Friday, August 1, 2014

History, Yum!

By Nina Kendall

                Do you have a taste for history? Are you looking for a good book to sample? Do you want to get someone hooked on history? Try food history.  Food reflects who we are and who we were as a people. It illustrates the influence of technology on society and reveals the cultural traditions and diversity of a region. Food is both an artifact and a motivator. The Columbian exchange transformed the world in part because of the food it introduced to new lands.

            Mark Kurlansky has written several books about history and food.  His works document both the role of food in society and how food reflects change over time. Well researched and accessible, Kurlansky's work is worth checking out.  Salt is an account of food as force of change. Salt made food preservation possible and once served as unit of exchange. This work illustrates how one commodity can influence population, and impact international relations.

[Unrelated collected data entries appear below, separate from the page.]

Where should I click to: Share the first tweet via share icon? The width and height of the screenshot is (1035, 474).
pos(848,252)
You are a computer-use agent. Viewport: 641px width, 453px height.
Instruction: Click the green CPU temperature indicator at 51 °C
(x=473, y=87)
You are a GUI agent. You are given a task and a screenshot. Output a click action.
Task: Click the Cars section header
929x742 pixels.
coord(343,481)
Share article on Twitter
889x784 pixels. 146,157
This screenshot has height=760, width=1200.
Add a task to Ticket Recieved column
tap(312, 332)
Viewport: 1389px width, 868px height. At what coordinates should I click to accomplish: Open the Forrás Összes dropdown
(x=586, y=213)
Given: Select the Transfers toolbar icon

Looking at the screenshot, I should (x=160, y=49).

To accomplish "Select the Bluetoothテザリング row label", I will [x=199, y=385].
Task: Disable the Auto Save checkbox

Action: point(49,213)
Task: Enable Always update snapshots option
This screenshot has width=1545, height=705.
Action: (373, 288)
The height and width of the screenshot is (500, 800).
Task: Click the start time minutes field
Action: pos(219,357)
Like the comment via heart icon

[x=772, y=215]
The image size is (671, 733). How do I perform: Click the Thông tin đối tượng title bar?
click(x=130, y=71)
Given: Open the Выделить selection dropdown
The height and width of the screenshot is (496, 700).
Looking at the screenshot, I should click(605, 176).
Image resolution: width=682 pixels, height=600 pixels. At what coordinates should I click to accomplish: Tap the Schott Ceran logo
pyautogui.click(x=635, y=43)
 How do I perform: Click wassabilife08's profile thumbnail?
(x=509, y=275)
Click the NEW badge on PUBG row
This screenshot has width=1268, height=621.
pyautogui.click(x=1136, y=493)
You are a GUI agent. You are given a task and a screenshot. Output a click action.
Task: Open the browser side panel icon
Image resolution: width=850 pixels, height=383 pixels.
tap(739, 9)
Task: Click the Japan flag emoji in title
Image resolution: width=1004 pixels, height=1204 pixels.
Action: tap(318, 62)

In The Food of a Younger Land, Mark Kurlansky uses records from the Federal Writers Project administered by the Works Progress Administration (WPA) to create a picture of food and eating habits in America in the 1940’s. The WPA employed out of work writers to conduct interviews and record traditions during the Great Depression. Mark Kurlansky shares a collection of recipes and stories that describe a land were food is traditional, seasonal, and regional. Kurlansky gives you a glimpse of American food habits before technology and transportation advancements.

The Histocrats are going to use The Food of a Younger Land as inspiration for a hunt for recent history. We have read about the history of drink and Soul Food. We have visited the Coca-Cola Museum Now we are going to hunt for the food of a modern land.  What do we eat now? How have traditions changed? How can we use what we learn to teach students about history?  What would you find if you went hunting in your hometown? Happy eating! May the history you find be delicious.